** Text section follows **
Gray, dark brown, and black coloration has several possible sources. Manganese oxide minerals are a frequent culprit. Analysis of black layers in formations at Carlsbad Cavern found manganese concentrations of 1.4% and iron concentrations of 6.4%. But not all dark staining is mineral in origin. Bat guano dust, soot from historical kerosene lamps, and even carbonaceous material carried underground by ancient floods have all been documented as causes of blackened speleothem surfaces in different caves. In one New Mexico cave, dark coatings on massive stalagmites near the entrance were traced to a goat-manure fire. Sulfate speleothems, by contrast, tend to stay white or transparent, occasionally tinged light tan by trace impurities.
How Scientists Date Speleothems
Speleothems incorporate trace amounts of uranium from the water that forms them, typically in the parts-per-billion to parts-per-million range. Over time, that uranium decays into thorium and other elements at a known rate. By measuring the ratio of uranium to its decay products, scientists can pin down when a particular layer of calcite was deposited. This technique can date material as young as a few decades and as old as 600,000 years.
The precision is remarkable. For a sample around 10,000 years old containing roughly 1 part per million of uranium, the margin of error is only about 40 years. Even at 120,000 years, the uncertainty stays within about 500 years. This level of accuracy, combined with the fact that speleothems grow in sequential layers like tree rings, makes them one of the most reliable geological clocks available for the last half-million years.
Speleothems as Climate Archives
The same layered growth that allows precise dating also preserves a chemical record of past climate. Scientists measure the ratio of heavy to light oxygen atoms locked in the calcite. This ratio reflects the temperature and rainfall conditions at the time each layer formed. On seasonal and annual timescales, it captures changes in where rain came from, how intense storms were, and surface air temperature. On longer timescales spanning thousands of years, it records shifts in ocean composition, changes in storm tracks, and the growth and retreat of ice sheets.
** End of Text section **
# Activity:
Please extend the speleothem passage above, picking up after its final sentence.
** Provided records follows **
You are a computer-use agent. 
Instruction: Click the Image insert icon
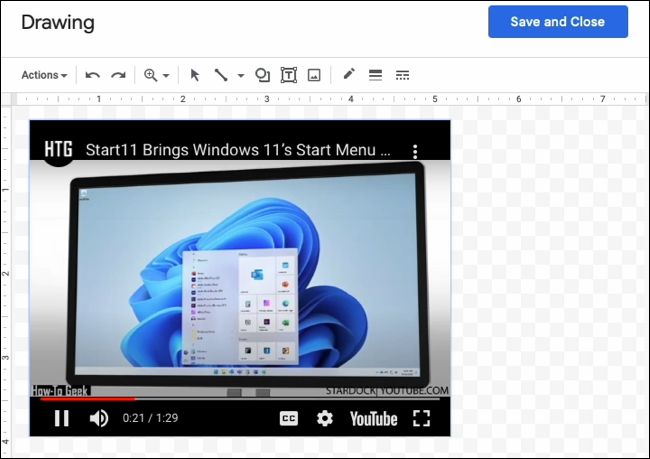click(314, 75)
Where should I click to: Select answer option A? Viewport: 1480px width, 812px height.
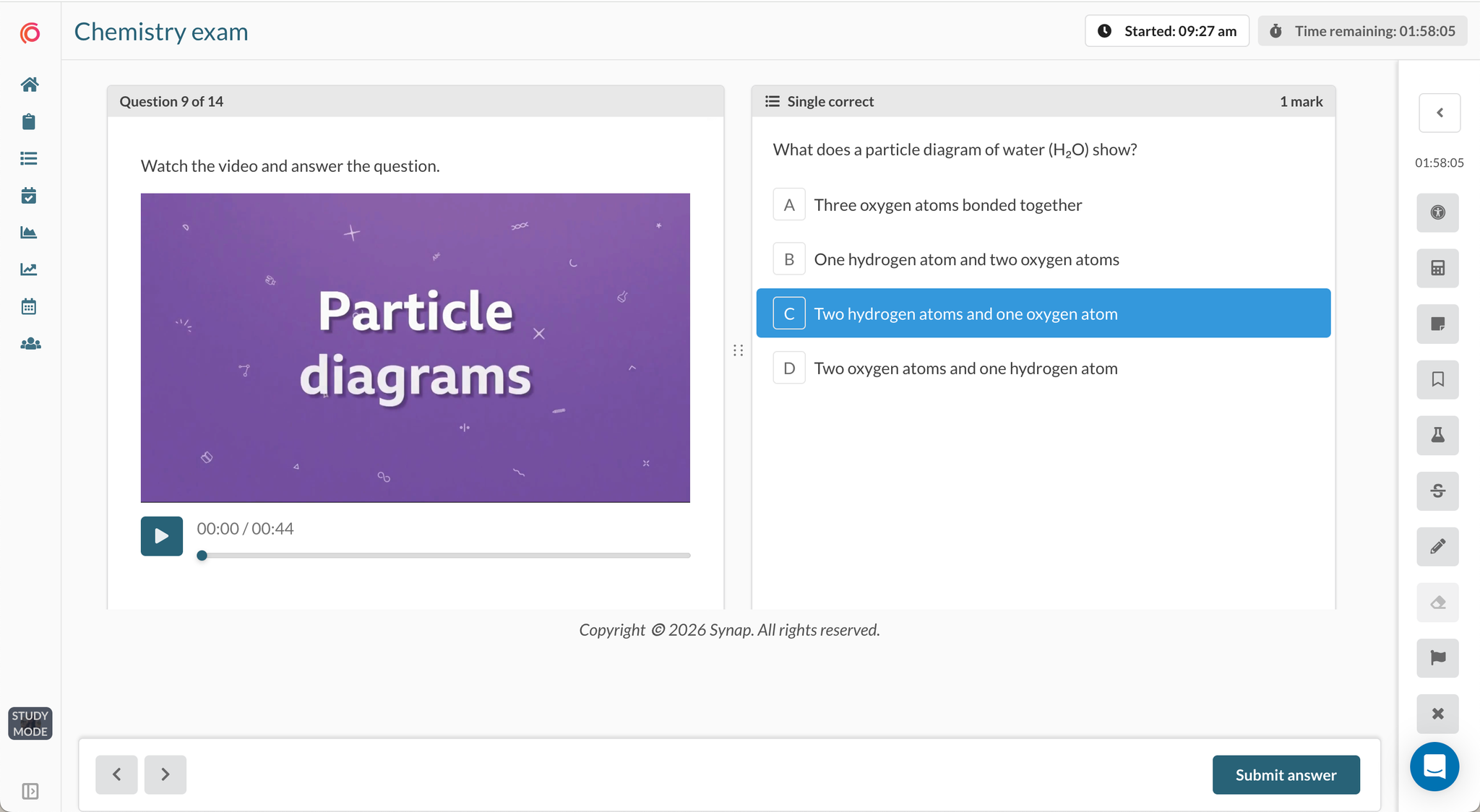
** End of Provided records **
** Provided records follows **
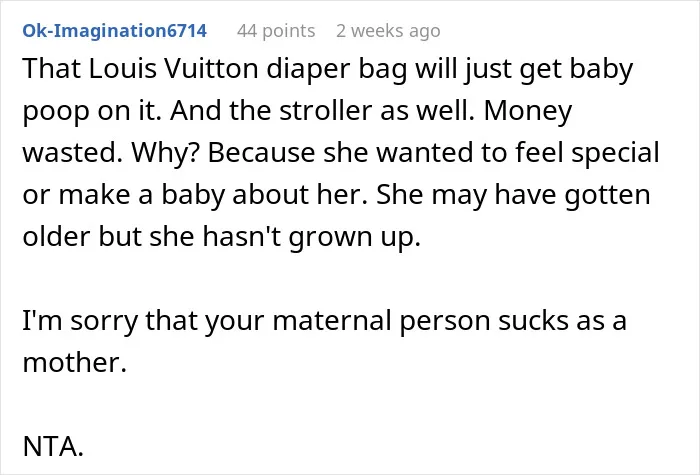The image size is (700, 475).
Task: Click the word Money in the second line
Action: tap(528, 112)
** End of Provided records **
# Exercise output:
Trace elements preserved in speleothem layers add another dimension. Variations in elements like magnesium and strontium serve as indicators of rainfall amount, vegetation changes above the cave, and how fast the speleothem was growing. High-resolution analysis of these elements can resolve seasonal patterns and even identify individual years within the record, turning a single stalagmite into a detailed climate diary stretching back millennia.
How Fast Speleothems Grow
Growth rates vary enormously depending on water supply, temperature, and carbon dioxide levels, but a global analysis of annually layered stalagmites found an average vertical growth rate of 0.093 millimeters per year. That works out to roughly one centimeter per century, or about the thickness of a fingernail every decade. A floor-to-ceiling column in a large cave passage may represent hundreds of thousands of years of continuous mineral deposition.
Growth is not constant. Speleothems can stop forming entirely during dry periods when water flow ceases, leaving visible gaps called hiatuses in their layered structure. They grow faster in warmer, wetter conditions when more water percolates through the overlying soil and rock. These growth variations are themselves a source of climate information, since periods of rapid or interrupted growth correspond to known wet and dry intervals in the regional climate record.